━━ TEXTO DA PÁGINA

Abordar o respectivo tema, sobretudo nos últimos anos, passou a ser um processo pedagógico. Afinal, o assunto ou está envolto em dúvidas, ou não é do conhecimento de boa parte da classe trabalhadora. 

O convidado da noite de estreia do programa Sindicalismo nas favelas foi o professor Marcelo Badaró, autor de diversos livros sobre o tema. Badaró é doutor em História Social pela Universidade Federal Fluminense (UFF), professor titular em História do Brasil também na UFF.

Porto, século XX

Badaró iniciou sua participação apresentando algumas fotografias e foi explicando a história de cada uma. Na primeira, tratava-se de uma foto do início do século de trabalhadores no porto do Rio de Janeiro. “No porto, há muitas categorias como a gente conhece hoje. Há o pessoal que tira e põe os objetos dos navios, que a gente chama de estivadores. Há o pessoal que trabalha nos armazéns, que hoje em dia chamamos de arrumadores. Naquela época os armazéns chamavam-se trapiches, pelas imagens podemos observar que não existia tecnologia nos portos, o trabalho era todo manual”, explicou o professor. 

Primeira greve geral

A primeira greve geral do Rio de Janeiro aconteceu em 1903. Badaró descreveu o cotidiano de trabalhadores e trabalhadoras e as circunstâncias que levaram à paralisação. O movimento se iniciou nas fábricas de tecidos e se espalhou feito um “rastilho de pólvora” pela cidade toda. As pessoas trabalhavam 12 horas ou mais por dia. “Não existia nenhuma legislação garantindo direitos aos trabalhadores, a exploração era intensa, salários baixos, condição de vida precária”, conta Badaró.

A classe trabalhadora estava em efervescência. Uma das classes cujas condições de trabalho eram ainda mais precárias era a dos trabalhadores do Porto, conforme explica Badaró:

Na época, não havia legislação dizendo o que era emprego formal, com direitos. Na tese, todos eram informais. Mas esses eram mais informais ainda, eram chamados de trabalhadores avulsos. O trabalhador ia para porta do trapiche, podendo ou não ser chamado para trabalhar naquele dia. Podia ficar uma semana sem trabalhar. Esses trabalhadores entraram em greve em 1903, contra esse tipo de condições de trabalho.

A partir dessa greve, analisamos o início da organização sindical por parte dos trabalhadores, tendo como pioneiros os estivadores, que criaram então a União dos Estivadores. Nessa época, o café era o principal produto de exportação nacional, movimentando os portos. Badaró frisou a importância dos estivadores para a organização sindical, “entre 1904 e 1905, os trabalhadores que atuavam nos trapiches, especialmente no carregamento de café, constituíram o que ficaria conhecido em 1905 como Sociedade de Resistência dos Trabalhadores de Trapiches de Café”.

━━━━
━━ OS DADOS

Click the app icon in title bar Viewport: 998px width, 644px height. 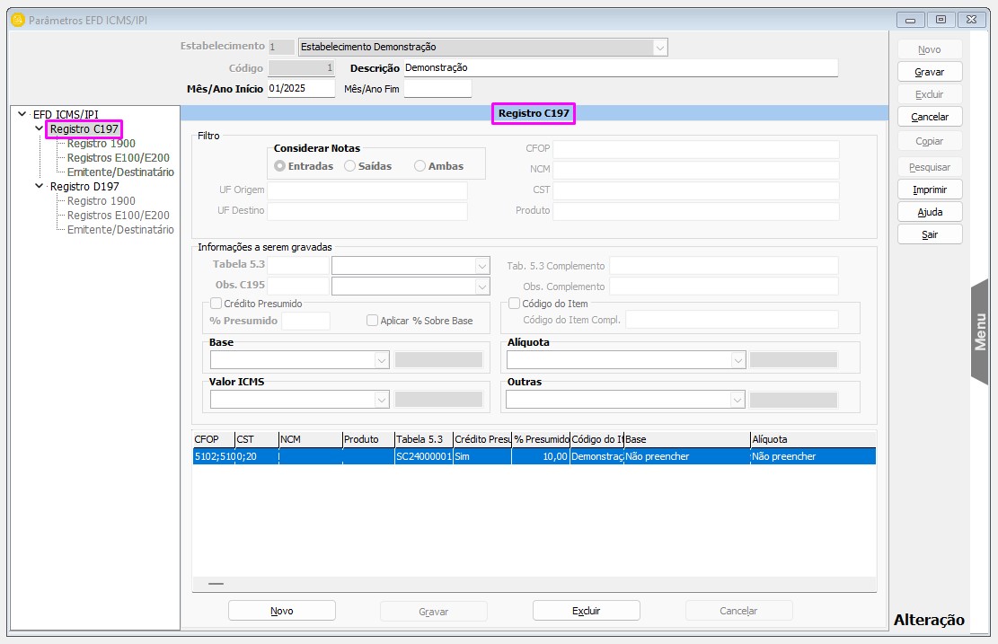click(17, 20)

━━━━
━━ OS DADOS

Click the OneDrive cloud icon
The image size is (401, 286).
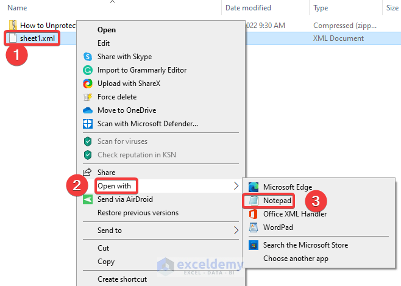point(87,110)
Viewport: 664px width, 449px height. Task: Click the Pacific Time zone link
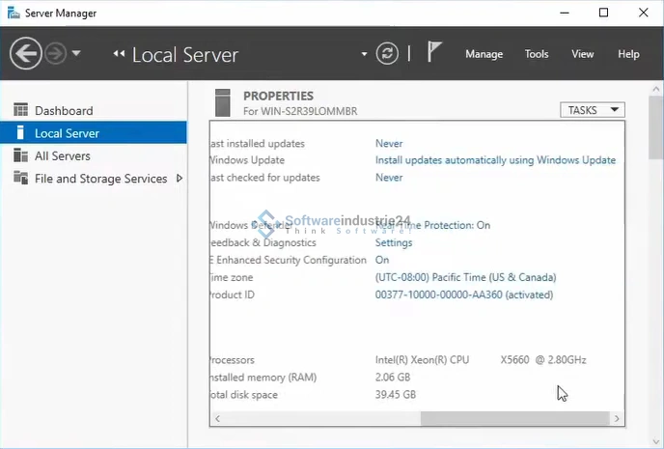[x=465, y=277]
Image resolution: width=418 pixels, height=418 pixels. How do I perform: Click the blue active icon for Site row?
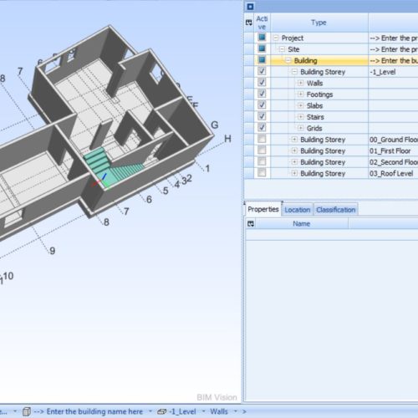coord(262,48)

━━━━

### TAREFAS
#1 Cite literalmente o trecho do texto sobre sindicalismo que vai de "Abordar o respectivo" até "da classe trabalhadora.", incluindo ambos.
#2 Reproduza sem alterações as linhas dos registros que vão da linha com "Click the OneDrive cloud icon" até a linha com "coord(262,48)", inclusive, deixando as imagens de fora da resposta.
O texto e os registros não têm nenhuma relação entre si.

### GABARITO
#1
Abordar o respectivo tema, sobretudo nos últimos anos, passou a ser um processo pedagógico. Afinal, o assunto ou está envolto em dúvidas, ou não é do conhecimento de boa parte da classe trabalhadora.

#2
Click the OneDrive cloud icon
The image size is (401, 286).
point(87,110)
Viewport: 664px width, 449px height. Task: Click the Pacific Time zone link
[x=465, y=277]
Image resolution: width=418 pixels, height=418 pixels. How do I perform: Click the blue active icon for Site row?
coord(262,48)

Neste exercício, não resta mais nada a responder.